- **What needs to be done**
Please copy the material below line for line, leaving every character unchanged.

- **Text and element pointing records**
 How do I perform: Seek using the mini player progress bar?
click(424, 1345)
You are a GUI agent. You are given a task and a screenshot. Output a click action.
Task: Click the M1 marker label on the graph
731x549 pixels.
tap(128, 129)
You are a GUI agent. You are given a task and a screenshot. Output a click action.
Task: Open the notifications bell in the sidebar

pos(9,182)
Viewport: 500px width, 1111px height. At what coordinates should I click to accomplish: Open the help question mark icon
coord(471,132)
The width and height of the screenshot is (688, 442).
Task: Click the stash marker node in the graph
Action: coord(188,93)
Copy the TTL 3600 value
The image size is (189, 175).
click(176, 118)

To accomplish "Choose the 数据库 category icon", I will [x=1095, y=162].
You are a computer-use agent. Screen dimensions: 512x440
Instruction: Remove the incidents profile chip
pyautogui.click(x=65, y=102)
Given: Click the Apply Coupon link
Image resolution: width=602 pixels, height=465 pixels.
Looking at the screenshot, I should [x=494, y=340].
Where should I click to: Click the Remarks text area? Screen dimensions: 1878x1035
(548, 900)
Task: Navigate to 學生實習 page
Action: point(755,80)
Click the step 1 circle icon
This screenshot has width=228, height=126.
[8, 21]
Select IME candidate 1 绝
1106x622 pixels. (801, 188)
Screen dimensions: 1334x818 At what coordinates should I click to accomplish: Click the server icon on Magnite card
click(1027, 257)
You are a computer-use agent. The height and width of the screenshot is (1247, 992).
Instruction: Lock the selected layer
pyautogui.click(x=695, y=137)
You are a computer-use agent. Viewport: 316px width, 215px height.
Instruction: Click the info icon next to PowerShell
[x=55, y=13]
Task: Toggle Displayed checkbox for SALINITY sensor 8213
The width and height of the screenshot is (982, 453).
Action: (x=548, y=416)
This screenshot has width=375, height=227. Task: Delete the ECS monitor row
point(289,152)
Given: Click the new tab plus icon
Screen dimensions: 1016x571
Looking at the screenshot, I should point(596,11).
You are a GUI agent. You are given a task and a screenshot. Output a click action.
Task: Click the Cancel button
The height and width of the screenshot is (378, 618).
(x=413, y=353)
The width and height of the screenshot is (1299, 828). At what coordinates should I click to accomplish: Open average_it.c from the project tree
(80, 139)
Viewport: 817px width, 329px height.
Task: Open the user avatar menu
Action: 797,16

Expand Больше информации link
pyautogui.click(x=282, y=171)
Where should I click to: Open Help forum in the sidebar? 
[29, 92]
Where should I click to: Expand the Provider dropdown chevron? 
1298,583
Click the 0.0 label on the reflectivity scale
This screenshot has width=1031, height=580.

- **Exercise result**
 How do I perform: Seek using the mini player progress bar?
click(424, 1345)
You are a GUI agent. You are given a task and a screenshot. Output a click action.
Task: Click the M1 marker label on the graph
731x549 pixels.
tap(128, 129)
You are a GUI agent. You are given a task and a screenshot. Output a click action.
Task: Open the notifications bell in the sidebar

pos(9,182)
Viewport: 500px width, 1111px height. At what coordinates should I click to accomplish: Open the help question mark icon
coord(471,132)
The width and height of the screenshot is (688, 442).
Task: Click the stash marker node in the graph
Action: coord(188,93)
Copy the TTL 3600 value
The image size is (189, 175).
click(176, 118)

To accomplish "Choose the 数据库 category icon", I will [x=1095, y=162].
You are a computer-use agent. Screen dimensions: 512x440
Instruction: Remove the incidents profile chip
pyautogui.click(x=65, y=102)
Given: Click the Apply Coupon link
Image resolution: width=602 pixels, height=465 pixels.
Looking at the screenshot, I should [x=494, y=340].
Where should I click to: Click the Remarks text area? Screen dimensions: 1878x1035
(548, 900)
Task: Navigate to 學生實習 page
Action: point(755,80)
Click the step 1 circle icon
This screenshot has width=228, height=126.
[8, 21]
Select IME candidate 1 绝
1106x622 pixels. (801, 188)
Screen dimensions: 1334x818 At what coordinates should I click to accomplish: Click the server icon on Magnite card
click(1027, 257)
You are a computer-use agent. The height and width of the screenshot is (1247, 992).
Instruction: Lock the selected layer
pyautogui.click(x=695, y=137)
You are a computer-use agent. Viewport: 316px width, 215px height.
Instruction: Click the info icon next to PowerShell
[x=55, y=13]
Task: Toggle Displayed checkbox for SALINITY sensor 8213
The width and height of the screenshot is (982, 453).
Action: (x=548, y=416)
This screenshot has width=375, height=227. Task: Delete the ECS monitor row
point(289,152)
Given: Click the new tab plus icon
Screen dimensions: 1016x571
Looking at the screenshot, I should point(596,11).
You are a GUI agent. You are given a task and a screenshot. Output a click action.
Task: Click the Cancel button
The height and width of the screenshot is (378, 618).
(x=413, y=353)
The width and height of the screenshot is (1299, 828). At what coordinates should I click to accomplish: Open average_it.c from the project tree
(80, 139)
Viewport: 817px width, 329px height.
Task: Open the user avatar menu
Action: 797,16

Expand Больше информации link
pyautogui.click(x=282, y=171)
Where should I click to: Open Help forum in the sidebar? 
[29, 92]
Where should I click to: Expand the Provider dropdown chevron? 
1298,583
Click the 0.0 label on the reflectivity scale
This screenshot has width=1031, height=580.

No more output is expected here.